RNAscope ISH representing a mouse spinal cord from EAE mice marked with probes for H2.eb1 (red dots) and Sox10 (green dots). A double positive cell is further highlighted in the video and represents an OL lineage cell expressing MHC-II.

video 7. Microglia processes touch OL lineage cells.

RNAscope ISH representing a mouse spinal cord from EAE mice marked with probes for Cd74 (red dots), Sox10 (green dots) and Aif1 (white dots). A microglia-derived process touching an OL lineage cell is further highlighted in the video.

video 8. MHC-II positive cells surround OL lineage cells in human MS patient samples.

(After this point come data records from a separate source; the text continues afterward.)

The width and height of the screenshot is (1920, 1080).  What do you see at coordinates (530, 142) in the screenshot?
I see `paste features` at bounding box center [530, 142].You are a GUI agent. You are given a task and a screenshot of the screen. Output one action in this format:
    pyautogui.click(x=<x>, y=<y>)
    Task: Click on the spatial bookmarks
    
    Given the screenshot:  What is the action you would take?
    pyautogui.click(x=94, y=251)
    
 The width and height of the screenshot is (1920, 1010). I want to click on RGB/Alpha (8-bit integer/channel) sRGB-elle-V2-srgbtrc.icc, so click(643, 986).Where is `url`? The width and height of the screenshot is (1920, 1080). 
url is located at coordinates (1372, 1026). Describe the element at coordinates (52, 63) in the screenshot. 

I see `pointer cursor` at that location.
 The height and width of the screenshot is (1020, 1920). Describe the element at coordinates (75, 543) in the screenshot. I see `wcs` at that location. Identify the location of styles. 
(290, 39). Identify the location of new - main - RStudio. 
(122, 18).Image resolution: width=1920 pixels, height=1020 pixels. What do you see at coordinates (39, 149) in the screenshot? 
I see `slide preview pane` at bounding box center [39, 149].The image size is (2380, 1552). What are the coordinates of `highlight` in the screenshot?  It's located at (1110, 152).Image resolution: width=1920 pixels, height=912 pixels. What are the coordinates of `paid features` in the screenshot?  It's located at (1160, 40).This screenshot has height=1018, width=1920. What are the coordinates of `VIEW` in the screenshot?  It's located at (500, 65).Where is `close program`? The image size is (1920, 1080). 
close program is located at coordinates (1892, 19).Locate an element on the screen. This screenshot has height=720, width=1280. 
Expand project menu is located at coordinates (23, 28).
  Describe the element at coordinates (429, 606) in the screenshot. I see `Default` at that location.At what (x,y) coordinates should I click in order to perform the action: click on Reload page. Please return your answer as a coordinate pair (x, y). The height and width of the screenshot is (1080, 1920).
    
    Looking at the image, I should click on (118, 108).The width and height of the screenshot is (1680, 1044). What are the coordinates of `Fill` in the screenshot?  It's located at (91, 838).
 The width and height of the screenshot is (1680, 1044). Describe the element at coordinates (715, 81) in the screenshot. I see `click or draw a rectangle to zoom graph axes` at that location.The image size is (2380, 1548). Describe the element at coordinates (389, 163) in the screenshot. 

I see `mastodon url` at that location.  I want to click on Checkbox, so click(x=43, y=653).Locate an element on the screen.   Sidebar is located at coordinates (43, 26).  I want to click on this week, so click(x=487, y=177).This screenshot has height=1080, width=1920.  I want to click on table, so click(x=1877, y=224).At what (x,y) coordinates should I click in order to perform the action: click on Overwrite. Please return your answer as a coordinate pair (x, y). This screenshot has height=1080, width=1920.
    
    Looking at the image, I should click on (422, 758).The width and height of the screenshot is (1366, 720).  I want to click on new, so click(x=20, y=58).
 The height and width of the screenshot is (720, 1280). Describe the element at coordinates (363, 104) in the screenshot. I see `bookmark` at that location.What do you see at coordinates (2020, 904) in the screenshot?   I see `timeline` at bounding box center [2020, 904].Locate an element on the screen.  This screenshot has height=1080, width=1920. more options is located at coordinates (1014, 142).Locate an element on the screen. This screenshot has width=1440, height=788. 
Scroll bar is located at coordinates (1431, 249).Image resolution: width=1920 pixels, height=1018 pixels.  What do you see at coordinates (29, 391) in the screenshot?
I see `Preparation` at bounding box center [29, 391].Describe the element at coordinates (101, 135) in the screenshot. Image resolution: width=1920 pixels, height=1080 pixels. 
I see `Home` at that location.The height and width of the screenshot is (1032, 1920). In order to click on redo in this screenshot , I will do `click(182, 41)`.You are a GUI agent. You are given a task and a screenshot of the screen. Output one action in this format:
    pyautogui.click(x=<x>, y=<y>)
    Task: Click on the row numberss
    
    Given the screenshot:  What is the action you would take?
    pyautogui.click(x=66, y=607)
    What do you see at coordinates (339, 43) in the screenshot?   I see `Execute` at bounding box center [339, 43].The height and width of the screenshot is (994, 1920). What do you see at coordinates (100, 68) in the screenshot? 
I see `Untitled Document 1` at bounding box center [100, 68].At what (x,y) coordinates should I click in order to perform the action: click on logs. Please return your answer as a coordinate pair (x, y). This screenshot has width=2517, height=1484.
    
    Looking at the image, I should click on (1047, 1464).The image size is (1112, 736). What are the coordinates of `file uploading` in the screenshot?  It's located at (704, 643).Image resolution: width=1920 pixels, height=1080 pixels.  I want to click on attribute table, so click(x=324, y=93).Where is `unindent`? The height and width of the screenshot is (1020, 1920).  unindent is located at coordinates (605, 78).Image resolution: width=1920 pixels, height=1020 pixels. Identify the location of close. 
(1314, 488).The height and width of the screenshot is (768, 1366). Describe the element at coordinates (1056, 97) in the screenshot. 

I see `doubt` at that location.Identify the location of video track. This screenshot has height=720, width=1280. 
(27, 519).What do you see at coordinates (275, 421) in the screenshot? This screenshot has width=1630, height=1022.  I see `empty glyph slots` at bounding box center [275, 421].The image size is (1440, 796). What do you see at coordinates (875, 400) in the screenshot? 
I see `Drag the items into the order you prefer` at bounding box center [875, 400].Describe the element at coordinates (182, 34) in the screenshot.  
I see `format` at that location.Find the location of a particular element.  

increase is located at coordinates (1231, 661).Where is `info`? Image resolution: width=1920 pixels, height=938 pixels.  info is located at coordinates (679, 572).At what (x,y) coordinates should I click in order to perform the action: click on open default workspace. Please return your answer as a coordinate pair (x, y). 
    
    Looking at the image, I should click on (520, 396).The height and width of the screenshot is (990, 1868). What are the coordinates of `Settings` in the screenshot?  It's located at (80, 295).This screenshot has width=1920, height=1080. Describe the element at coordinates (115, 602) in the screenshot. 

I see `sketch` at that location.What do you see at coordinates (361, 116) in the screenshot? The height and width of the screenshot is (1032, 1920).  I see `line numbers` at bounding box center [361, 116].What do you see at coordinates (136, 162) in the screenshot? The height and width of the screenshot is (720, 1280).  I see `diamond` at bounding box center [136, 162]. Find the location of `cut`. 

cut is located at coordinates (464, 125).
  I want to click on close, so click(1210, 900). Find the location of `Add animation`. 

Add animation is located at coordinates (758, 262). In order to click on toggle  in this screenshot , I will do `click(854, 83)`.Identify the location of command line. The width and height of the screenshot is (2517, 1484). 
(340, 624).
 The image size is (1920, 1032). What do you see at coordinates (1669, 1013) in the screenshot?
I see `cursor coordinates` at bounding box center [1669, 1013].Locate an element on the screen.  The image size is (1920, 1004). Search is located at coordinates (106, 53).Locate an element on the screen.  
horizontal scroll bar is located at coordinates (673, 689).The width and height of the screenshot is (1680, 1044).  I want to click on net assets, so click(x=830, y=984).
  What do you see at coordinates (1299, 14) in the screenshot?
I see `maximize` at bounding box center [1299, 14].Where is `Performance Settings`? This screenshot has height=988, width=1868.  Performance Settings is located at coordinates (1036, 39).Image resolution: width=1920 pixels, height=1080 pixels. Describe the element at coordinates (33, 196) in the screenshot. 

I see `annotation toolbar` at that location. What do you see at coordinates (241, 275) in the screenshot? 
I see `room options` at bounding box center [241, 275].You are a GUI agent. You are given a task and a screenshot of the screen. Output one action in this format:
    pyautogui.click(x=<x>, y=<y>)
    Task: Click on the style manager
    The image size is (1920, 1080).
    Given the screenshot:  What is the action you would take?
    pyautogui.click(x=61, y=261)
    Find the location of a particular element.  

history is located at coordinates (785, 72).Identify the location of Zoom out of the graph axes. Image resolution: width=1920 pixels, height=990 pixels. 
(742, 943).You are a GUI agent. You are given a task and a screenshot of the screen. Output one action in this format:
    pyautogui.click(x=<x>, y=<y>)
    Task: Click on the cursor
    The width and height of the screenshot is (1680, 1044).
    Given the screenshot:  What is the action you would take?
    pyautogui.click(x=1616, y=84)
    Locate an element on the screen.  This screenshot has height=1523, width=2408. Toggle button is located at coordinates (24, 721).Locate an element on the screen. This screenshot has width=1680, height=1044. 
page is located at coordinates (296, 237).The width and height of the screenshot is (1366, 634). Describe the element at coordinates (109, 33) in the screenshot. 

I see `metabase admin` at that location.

IHC performed in human brain tissue from one MS patient marked with antibodies for MHC-II (white) and OLIG1 (green). A MHC-II positive cell that resides between two OLIG1 positive cells is further highlighted.

video 9. OL lineage cells from human MS patient samples express MHC-II genes.

IHC performed in human brain tissue from one MS patient marked with antibodies for MHC-II (white) and OLIG1 (green). A double positive cell representing an OL lineage cell expressing MHC-II is further highlighted in the video.

One Sentence Summary.

Single-cell RNA-seq of a mouse model of multiple sclerosis uncovers new oligodendrocyte populations, putative disease markers and suggests new mechanisms underlying the pathogenesis of disease.